Decisions are happening faster than before

Another shift that’s easy to miss—people decide faster now.

The traditional funnel is still there, but it’s compressed. You don’t always “research” a product the way you used to. Sometimes, one video is enough.

That’s the strength of creator content. It doesn’t just tell you something exists—it shows you how it works, what it looks like, whether someone recommends it.

Now multiply that across hundreds of creators. Familiarity builds quickly. And once something feels familiar, choosing it becomes easier.

For everyday products, that matters more than we think.

From campaigns to constant presence

Marketing used to revolve around moments—launches, festive campaigns, big pushes.

Those still matter. But they’re no longer enough.

What’s changed is everything in between.

Creators allow brands to show up regularly, across different contexts and voices. Not in a loud, dominating way—but in a steady, almost background presence.

And that’s what builds memory now. Not one big campaign, but repeated exposure over time.

The upside: faster learning

There’s also a practical advantage here.

When thousands of creators are putting out content, you’re constantly getting feedback. Not formal reports—real signals. What people engage with, what they ignore, what actually works.

Over time, patterns become obvious.

You start to see which formats hold attention, which messages travel, and which audiences respond more. That kind of learning used to take months. Now it happens continuously.

For a company with multiple brands, that’s incredibly valuable.

The downside: fatigue is real

But this is also where things can start to break.

People are becoming more aware of influencer marketing. When too many creators promote similar products in similar ways, it starts to feel repetitive.

And once it feels repetitive, it feels like advertising again.

There’s also the issue of fit. If a creator promotes something that doesn’t align with their content, it feels off. Audiences pick up on that quickly.

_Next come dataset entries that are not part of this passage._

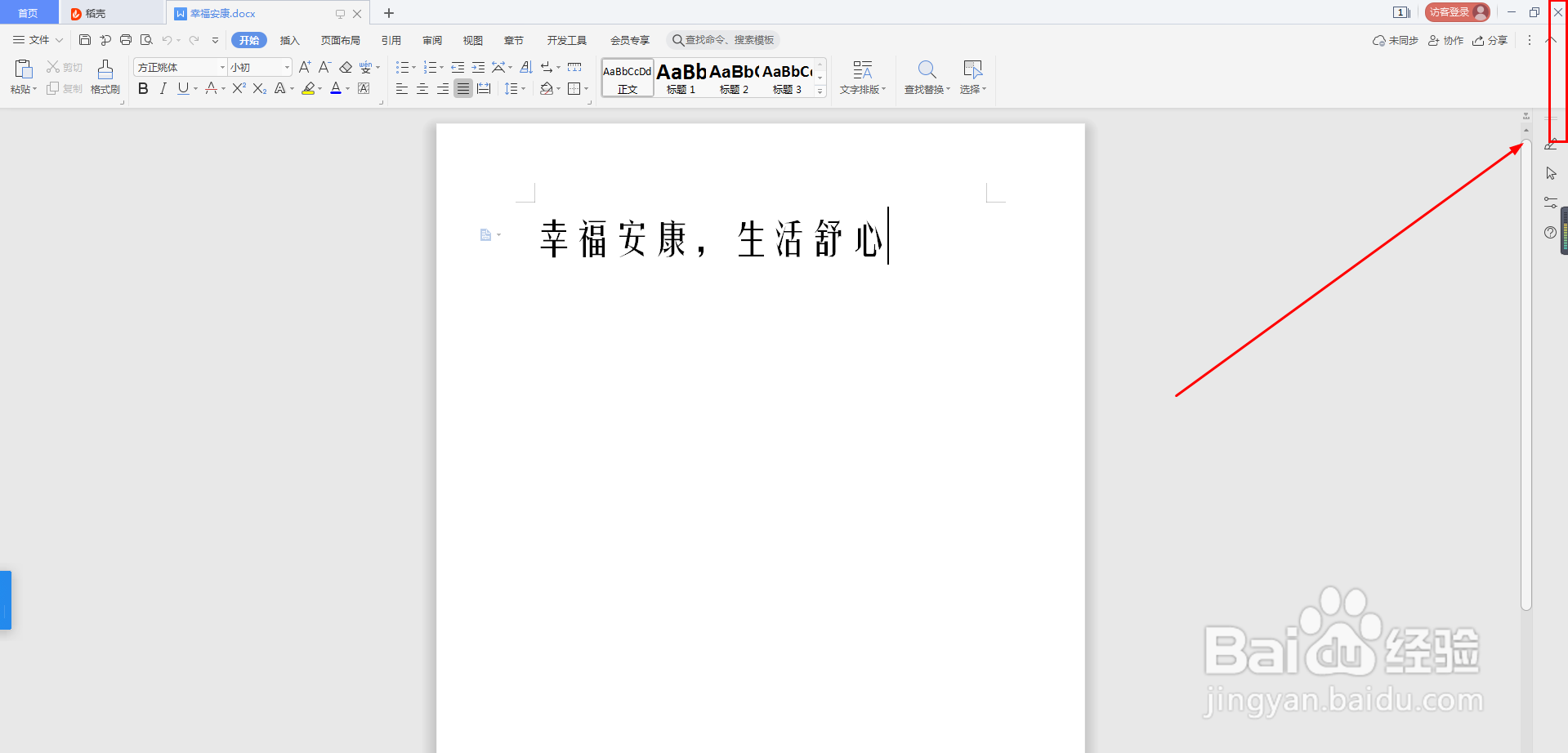This screenshot has width=1568, height=753.
Task: Toggle italic formatting
Action: pyautogui.click(x=163, y=88)
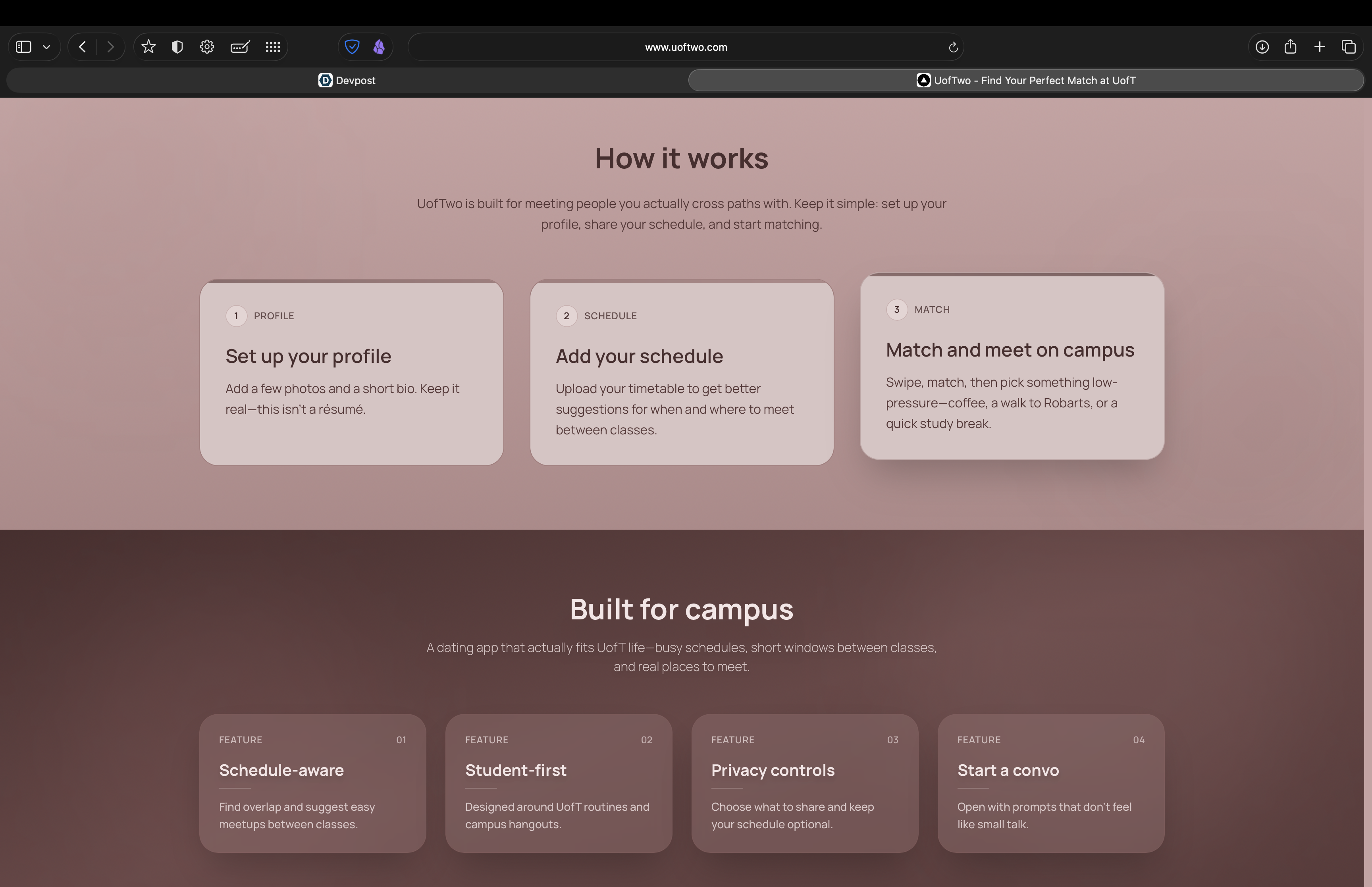Viewport: 1372px width, 887px height.
Task: Click the www.uoftwo.com address field
Action: point(685,47)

In a market like India, where creator content is everywhere, this risk is even higher. Scale increases reach—but it also increases the chance of overdoing it.

Will others follow?

They probably will.

Unilever has always been a signal for where the industry is headed. And this kind of scale is hard to ignore.

But copying the number is the easy part. Building the system behind it is much harder.

Choosing the right creators, maintaining authenticity, avoiding repetitive content—that’s where most brands will struggle.

Without that, scale doesn’t work. It just becomes noise.

The larger takeaway

This isn’t just about visibility. It’s about how influence works now.

Attention isn’t concentrated anymore. It’s spread out. And influence doesn’t come from a single voice—it comes from many.

India shows how these scales. The US shows how it converts. Europe shows how it builds trust. Markets like Brazil show how deeply it can localize.

Unilever is trying to bring all of that together.

The idea is simple: show up everywhere, through people, in ways that feel natural.

But that only works as long as people don’t start tuning it out.